Ele estava agora a meio caminho, começando a balançar de um lado para outro à medida que o vento o colhia, aumentando a cada momento o arco do pêndulo. Estendi a mão para uma roda e girei-a para a esquerda.
O cabo começou a subir, subindo Van Gelder com ele. O espanto deve tê-lo paralisado momentaneamente. Em seguida, compreendeu logo o que acontecia e começou a deslizar para baixo numa velocidade muito maior, pelo menos a três vezes mais do que aquela em que o cabo subia.

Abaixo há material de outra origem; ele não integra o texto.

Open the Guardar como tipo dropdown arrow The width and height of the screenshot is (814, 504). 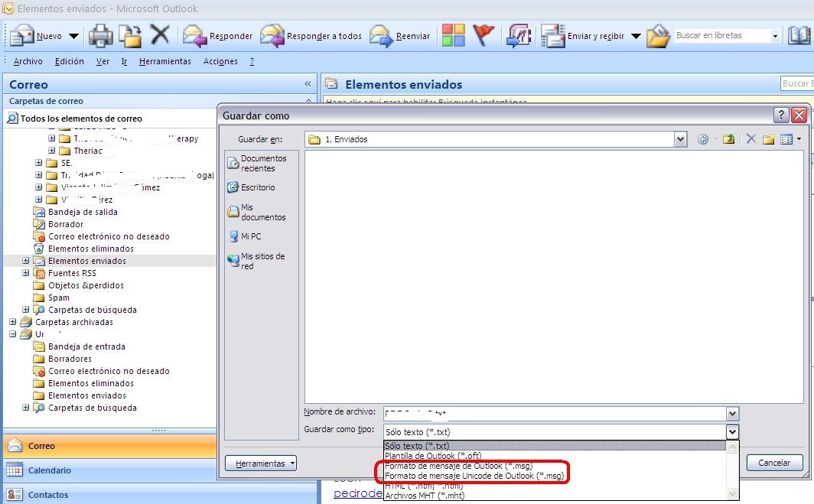(732, 432)
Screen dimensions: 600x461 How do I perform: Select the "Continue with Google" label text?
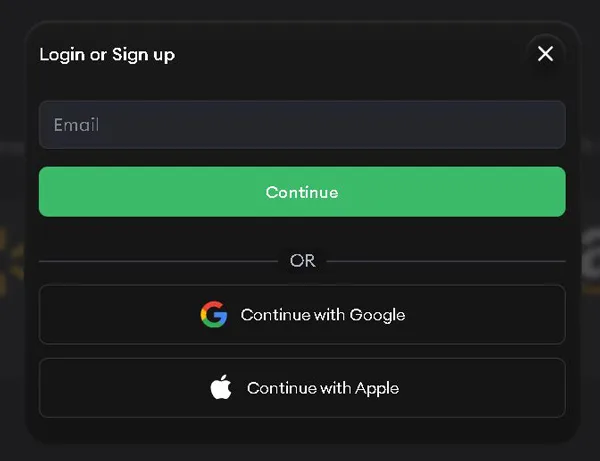[323, 315]

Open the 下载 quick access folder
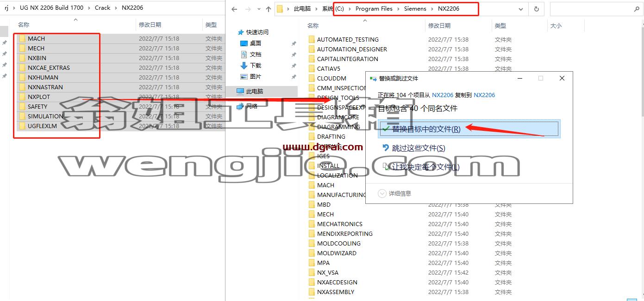click(255, 65)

Vi o gigantesco gancho na ponta do cabo, a uns doze metros abaixo de Van Gelder. Centrei a roda novamente e, mais uma vez, Van Gelder agarrou-se imóvel ao cabo. Eu sabia que teria que fazer o que ia fazer, mas queria que tudo terminasse com tanta rapidez quanto humanamente possível. Virei a roda para a direita, o cabo começou a descer a alta velocidade e, em seguida, centrei-a novamente. Senti uma brusca sacudidela quando o cabo parou bruscamente. A empunhadura de Van Gelder soltou-se e, naquele momento, fechei os olhos. Abri-os, esperando encontrar uma cabina vazia e nenhum traço de Van Gelder, mas ele estava ainda lá, não mais preso ao cabo: estava estendido, de rosto para baixo, empalado no gigantesco gancho, balançando-se de um lado para outro em um imenso arco, a quinze metros sobre as casas de Amsterdam. Voltei-me, aproximei-me de Belinda, ajoelhei-me e tirei-lhe as mãos do rosto. Ela ergueu os olhos para mim. Eu esperava encontrar nojo naquele rosto, mas não havia nojo algum, apenas tristeza, cansaço e mais uma vez aquela.expressão de boa-mocinha-perdida na face.

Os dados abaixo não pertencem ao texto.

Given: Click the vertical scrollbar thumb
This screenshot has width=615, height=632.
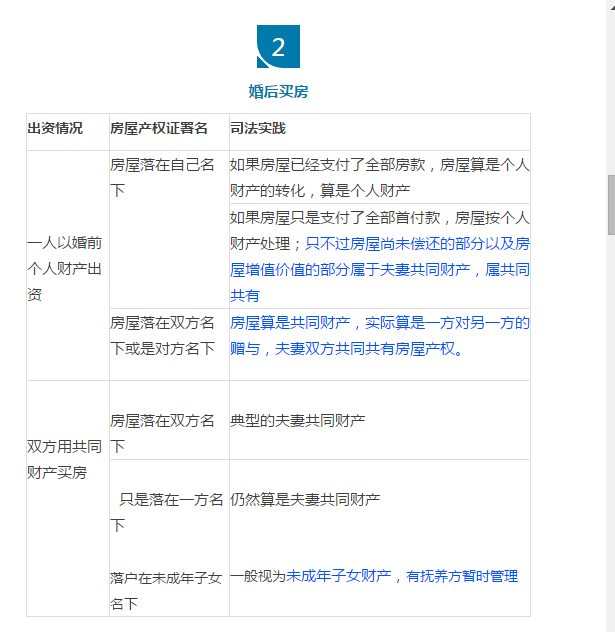Looking at the screenshot, I should (x=610, y=204).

— Terminou? — sussurrou ela.
— Terminou.
— E Maggie está morta. — Eu continuei calado. — Por que Maggie teve de morrer, e não eu?
— Não sei, Belinda.
— Maggie era competente, não?
— Era, sim.
— E, eu? — Permaneci calado. — Não precisa dizer-me — continuou ela, embotadamente. — Eu o devia ter empurrado pelas escadas do armazém, provocando um desastre com o caminhão, lançando-o no canal, desequilibrando-o nos degraus do guindaste, ou... ou... — Em tom pensativo disse: — Ele não apontou a arma para mim nem uma única vez.
— Ele não precisava, fazer isso, Belinda.
— Você sabia?
— Sim.
— Categoria, Grau 1, policial feminina — disse ela amargamente. — Primeira missão em narcóticos...
— Última missão em narcóticos.
— Eu sei — disse ela, sorrindo ligeiramente. — Fui despedida.
— Assim é que eu gosto — disse eu em tom de aprovação. Ajudei-a a levantar-se. — Você conhece os regulamentos, ou pelo menos o que lhe diz respeito. — Ela fitou-me durante um longo momento e, pela primeira vez naquela noite, um autêntico pequeno sorriso surgiu-lhe nos lábios.
— Esse mesmo — disse eu. — Mulheres casadas não podem continuar no serviço. — Ela mergulhou o rosto no meu ombro, o que, pelo menos, poupou-lhe o castigo de ter de olhar para meu rosto tristemente desfigurado.
Por cima da cabeça loura olhei para o mundo adiante e embaixo. O grande gancho e sua macabra carga continuavam a balançar-se loucamente agora e na extremidade de um dos arcos a boneca e a espingarda caíram dos ombros de Van Gelder. Caíram nas lajes no lado distante de uma rua deserta do canal, a espingarda anti-distúrbio e a bela boneca de Huyler, sobre as quais a sombra do cabo, do gancho e do seu fardo, como o pêndulo de um relógio gigantesco, balançava em arcos sempre maiores pelos céus noturnos de Amsterdam.